The report shows that commercial health plan patients abandoned new prescriptions at the pharmacy at a rate of 6.3 percent in 2009, which is up 24 percent over 2008. Consumers are becoming more price-sensitive toward pharmaceuticals, especially to brand-name medications. According to the data, the abandonment rate for new prescriptions of brand-name drugs alone was 8.6 percent in 2009, up 23 percent from 2008, and an astounding 68 percent since 2006. A prescription is considered abandoned when a script is submitted to a pharmacy but never picked up.

The study also reveals that 66 percent, or two-out-of-three prescriptions filled last year, were generic compared to 60 percent in 2008 and 50 percent in 2005. These statistics point to a rising number of lower priced market alternatives, and increasing access to those thanks to widespread health plan coverage and programs sponsored by mass retailers. Consumer selection of generics has become even more pronounced in a down economy. According to the data, there were 2.6 billion prescriptions filled for generic drugs in 2009 and 1.3 billion for brand-name medications.
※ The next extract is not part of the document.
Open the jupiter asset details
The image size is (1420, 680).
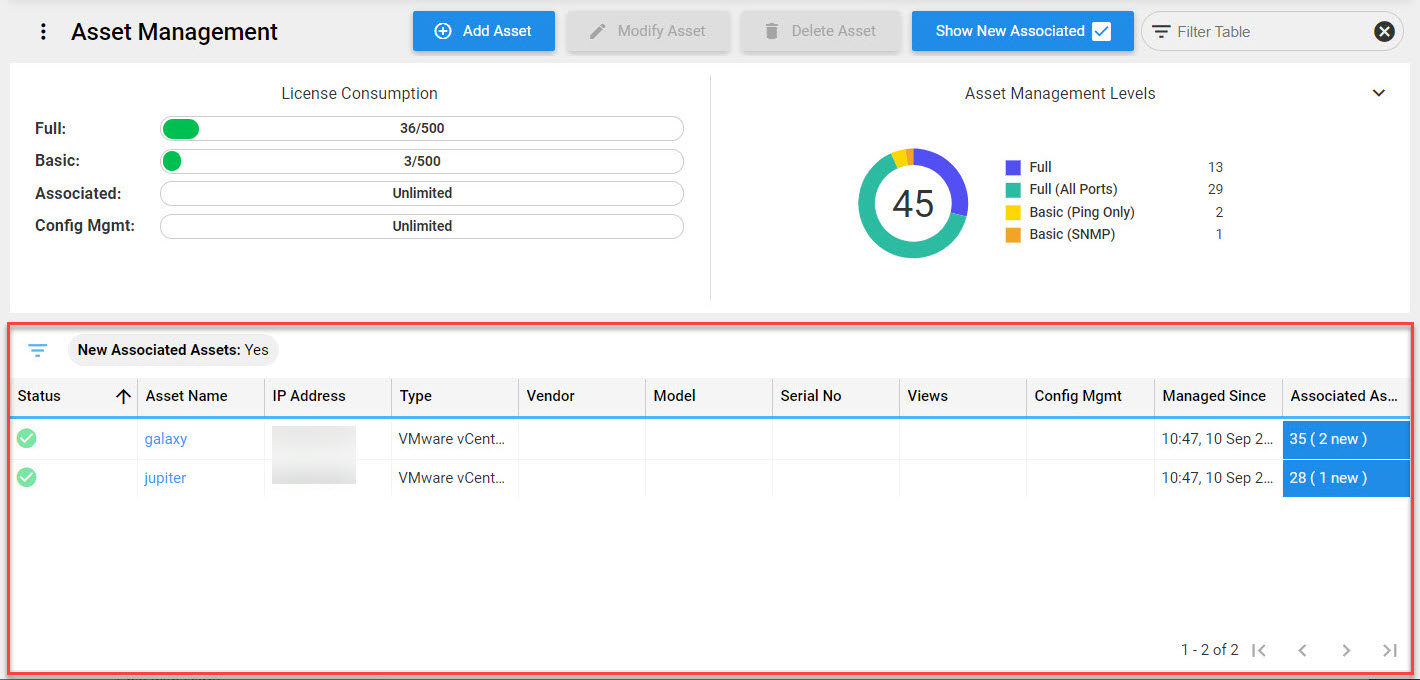click(165, 478)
"Today, patients wield more power and are more inclined to exert that influence in decisions about their prescription drugs," said Mark Spiers, President & CEO, Wolters Kluwer Pharma Solutions. "During tough economic times, consumers tend to think more with their pocketbooks. We're seeing increasing price-sensitivity to co-pay, and bolder moves by patients in making decisions about their drug therapy. Turning to lower-cost generics and, in some cases, walking away from prescriptions altogether are behaviors that help cushion the economic blow, but may have larger health consequences down the road." Increasing Price-Sensitivity and Lower Tolerance to Co-pay The data bear out the point that patients appear to be less tolerant to co-pay than they were during the years leading up to the 2008 recession. The average co-pay for brand-name medications, the amount the patient pays, was only $5 more in 2009 than it was in 2006 ($31 on average in 2009, and $26 in 2006). However, the rate at which patients abandoned those medications increased at a significantly higher rate, up 68 percent since 2006. This clearly points to patients quickly losing their tolerance to pay for pharmaceuticals even when co-pay remains relatively stable.
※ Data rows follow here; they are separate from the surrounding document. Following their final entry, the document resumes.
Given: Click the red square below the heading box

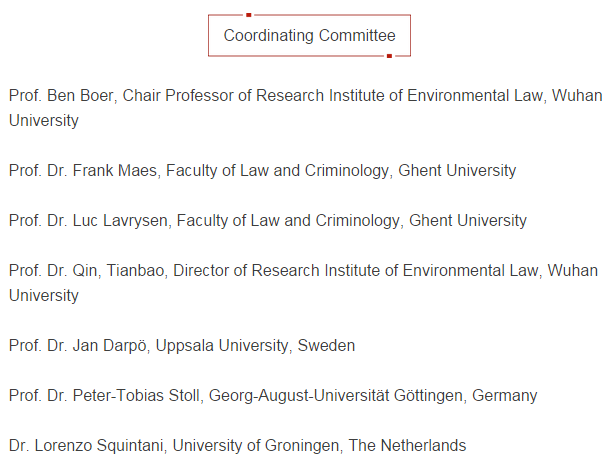Looking at the screenshot, I should click(389, 56).
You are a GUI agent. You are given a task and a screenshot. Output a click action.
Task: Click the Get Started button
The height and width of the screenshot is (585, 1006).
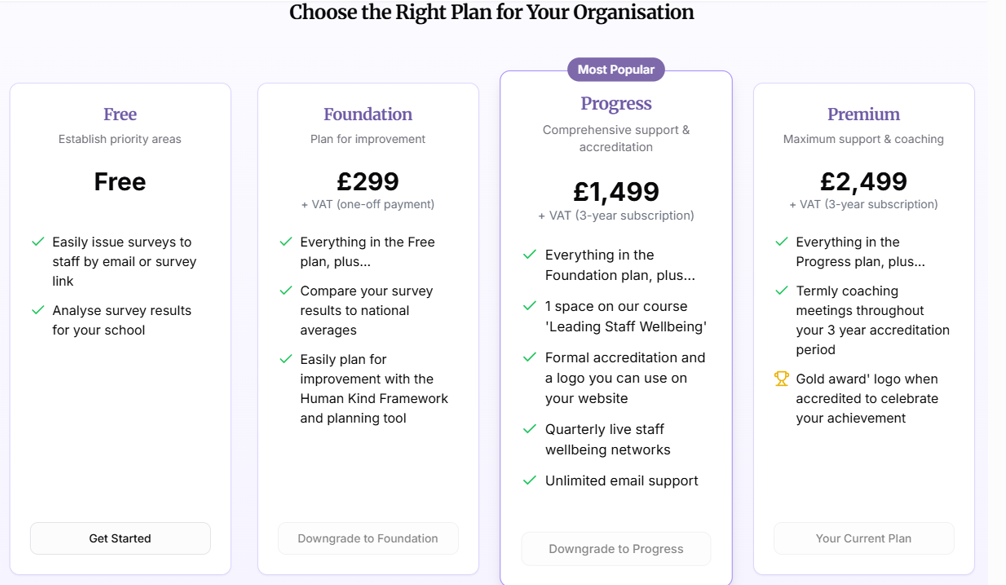(120, 538)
Nearly 15 Percent of New Prescriptions Go Unfilled

The study also suggests that health plans continue to exude influence over prescription decisions including both commercial payers and increasingly Medicare. Denials for new prescriptions of brand-name drugs alone were down 1.4 percent over 2008, but up 22.5 percent since 2006. Denials are prescriptions that have been submitted to a pharmacy but rejected by a patient's health plan.
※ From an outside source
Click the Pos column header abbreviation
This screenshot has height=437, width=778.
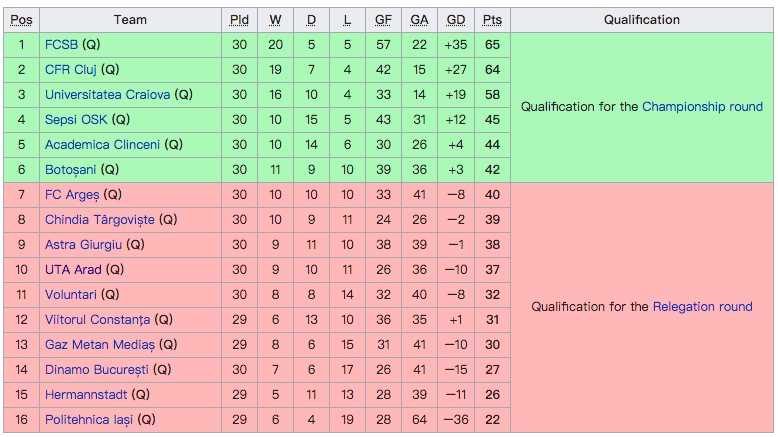coord(21,20)
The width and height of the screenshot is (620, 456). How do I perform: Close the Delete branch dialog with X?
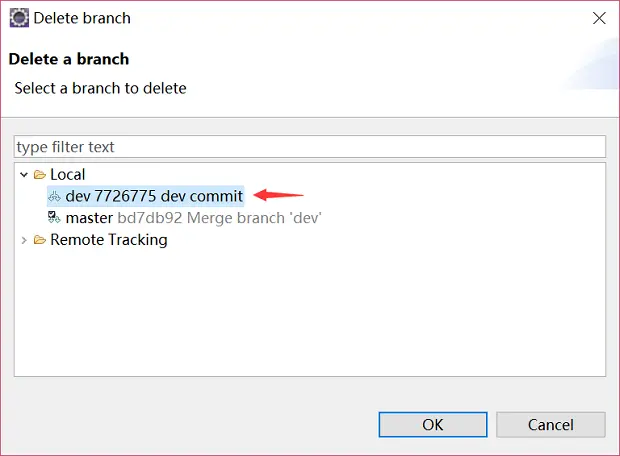click(599, 18)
Taken together, patient abandonment and payer denials resulted in 14.4 percent of all new, commercial-plan prescriptions going unfilled in 2009, up 5.5 percent from 2008.

States with the highest overall new prescription abandonment rates for brand-name medications include Delaware, Florida, and North Carolina, all which were above 10 percent. Those with the highest denial rates for new prescriptions of brand-name meds include California, Delaware, Florida, Hawaii, Illinois, Maine, and Montana.

Pharma Insight's overview of the 2009 U.S. pharmaceutical market shows a 2.7 percent growth in total number of prescriptions filled compared to 2008, a slight recovery over the prior year. A total of 3.9 billion prescriptions were filled (TRx) compared to 3.8 billion in 2008 and 3.5 billion in 2006.

However, overall industry growth is still showing a decline when looking at the five-year trend, according to the report. The compounded annual growth rate (CAGR) for the five-year period 2005-9 was 3.4 percent. This is slightly down from the five-year period ending in 2008 where the CAGR was 3.6 percent.